Elaine was an avid promoter of deaconess ministry and encouraged others to consider that call, mentoring students and young deaconesses. Deaconess Karen Bakewicz was in the youth group at Elaine’s first parish in St. Paul. Elaine followed in her father’s footsteps with six years of service on the LDA Board as Vice-President and then President. At Elaine’s memorial service, Deaconess E. Louise Williams shared, “She served with gentle strength and quiet wisdom which helped others develop their leadership abilities. Elaine developed and printed each year a prayer calendar with the birthdays of all 400 LDA deaconesses. She encouraged the use of technology to build community. Before her death, she was on the planning team for that year’s LDC Annual Meeting, as well as writing a book for pastors’ wives.”

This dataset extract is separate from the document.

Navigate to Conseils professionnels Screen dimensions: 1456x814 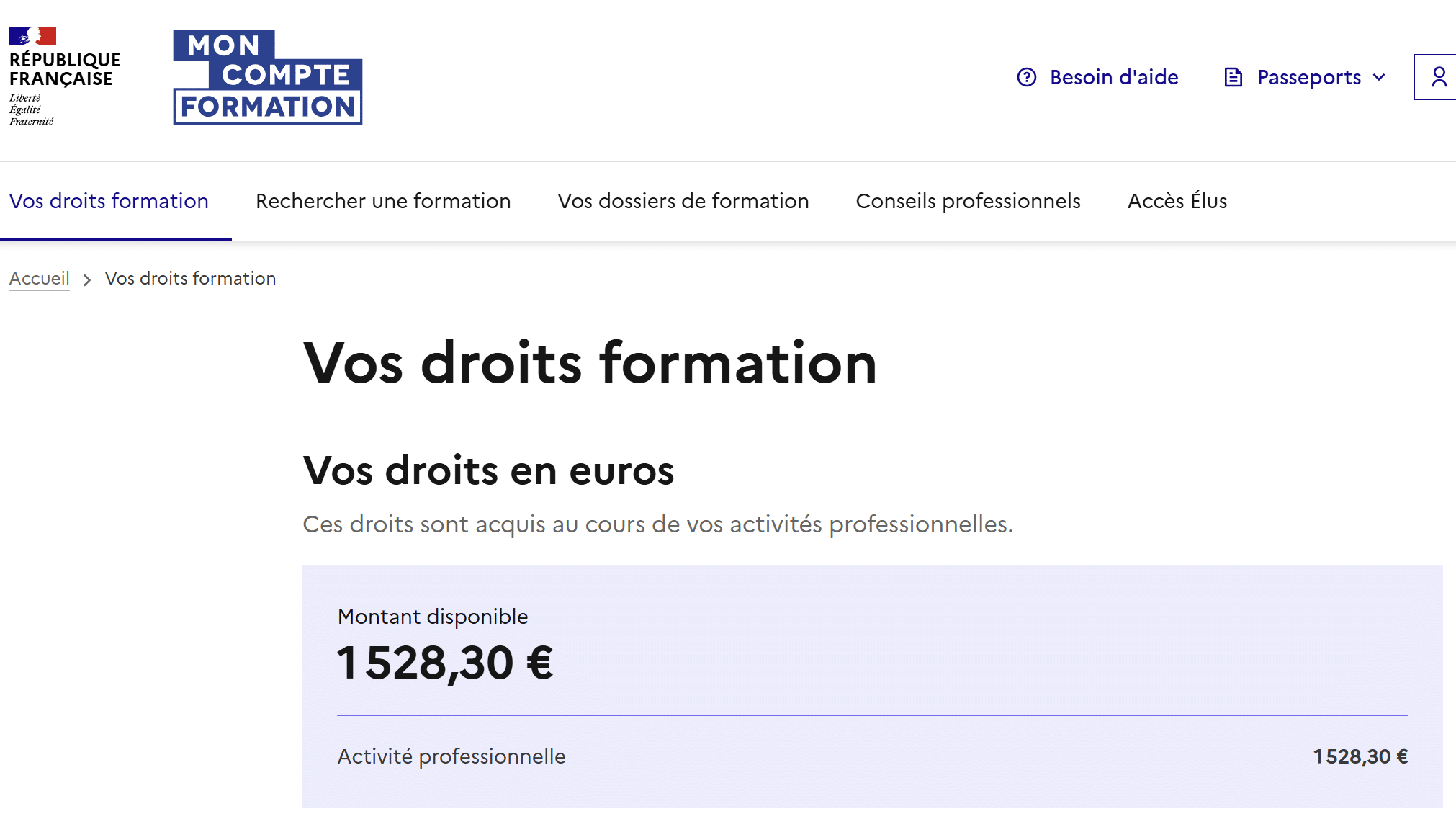(x=968, y=201)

In an article written by Elaine in 1987, she shared, “Piece by piece, I am a deaconess. As a person who likes some semblance of organization, pattern, and control, I am at times surprised, unnerved, calmed and comforted by God’s gifts and directions for my life. Where I would have planned a beautifully crafted quilt of lovely patterns in fine fabrics, God is providing me patches which are seemingly incongruent with each other. My ministry has not settled into one particular area of service. Throughout these experiences, the Spirit’s message to me gradually became more clear – quit trying so hard to plan, control, direct – learn to accept, enjoy, and move forward. My personal journey has taken me through various phases of family life. I have, on occasion, argued a point with God, needing to make peace with his design for my life. I have felt increasingly able to accept and move with the experiences of my life, finding in each ‘patch’ a new awareness of God’s gifts to and in and through me. Piece by piece, patch by patch, and ‘peace’ by ‘peace’ I am a deaconess in process.”